To clarify my point-Evidence of Shakespeare's presence throughout the
spectrum of pop culture can be used as a tool to show the, or some,
relevance to the study of Shakespeare for some students. In the context
of introducing great storytelling and writing to those who have little
or no previous positive experience with it, fresh examples from their
world can be, and in my experience has been, very illuminating. It can
be a significant factor in altering perspective. Simply using a few
contemporary references as a tool is not promoting them as a superior
enterprise.
>The point is that students presently are already
>immersed in popular culture; they do not need to go to university to
>study it. Exposure to a catalogue of Shakespeare appearances in popular
>culture will not necessarily send students racing to the library; they
>will simply not be inclined to engage Shakespeare from outside of
>popular culture. Let us hope that you have some success.
It is precisely the point that they are immersed in their own pop
culture-which contains elements of Shakespeare-therefore proving the
relevance of Shakespeare to their world. Such a logic argument can
create the kind of curiosity in some students which will send them to
the next step of their study of Shakespeare, and others. Once their own
curiosity enters the scene, Shakespeare can do the rest on his own-and
in my experience has quite often done just that.
Peace,
Jefferson Cronin
[6]-------------------------------------------------------------
From: Judith Matthews Craig <This email address is being protected from spambots.
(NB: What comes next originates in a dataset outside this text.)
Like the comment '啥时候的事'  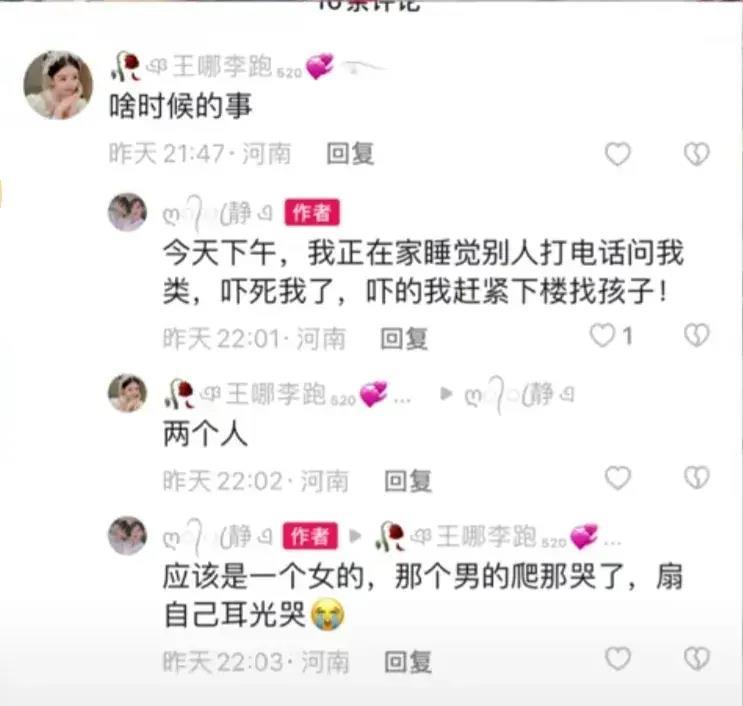[617, 154]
You need JavaScript enabled to view it.>
Date: Thursday, 27 Jan 2000 18:30:56 -0600
Subject: 11.0167 Re: Seeking Enlightenment
Comment: Re: SHK 11.0167 Re: Seeking Enlightenment
Gabriel Egan writes:
<Gay pornography clearly is less problematic because <men, in general,
are
<less exploited than woman. Nonetheless, poor actors of <both sexes do
<take jobs in the porn industry in moments of great need. <Regular
<pornography IS aimed at a female audience, isn't it? <Surely that's the
<bizarre mind-flip identified by gaze theory: women have to <see the
world
<as men because much of the world addresses itself to a <male consumer.
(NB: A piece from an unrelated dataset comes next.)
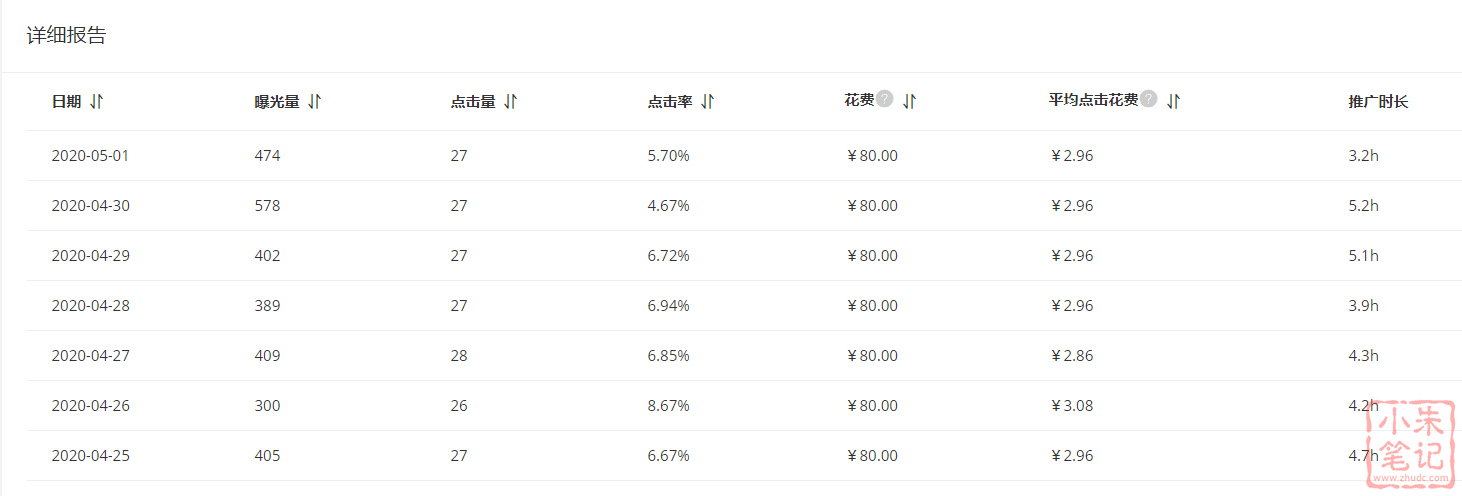The width and height of the screenshot is (1462, 496).
Task: Click the 点击率 column header label
Action: click(x=670, y=101)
Maybe I missed something here. Why would regular pornography be aimed
at women? And how can women see the world as men? Do women have to get
old to see the world for themselves? Or do they have to have the
protection of a man to remain women as young women, since the man
filters the world for her? I do know that I am a lot better at seeing
the world as it really is as an older woman than I was when I was
younger-and I made EVERY effort to see as (I thought) a man sees.
Judy Craig
[7]-------------------------------------------------------------
From: Werner Broennimann <This email address is being protected from spambots. You need JavaScript enabled to view it.>
Date: Friday, 28 Jan 2000 08:47:14 +0000
Subject: Comment: SHK 11.0172
I disagree with the claim that the Playboy MND special has nothing to do
with Shakespeare. Hefner clearly represents Egeus, exuding strong
paternalistic possessiveness. Even without such relevance, we must be
grateful to Richard Burt for reminding us in weekly installments that
Shakespeare has become a global brand.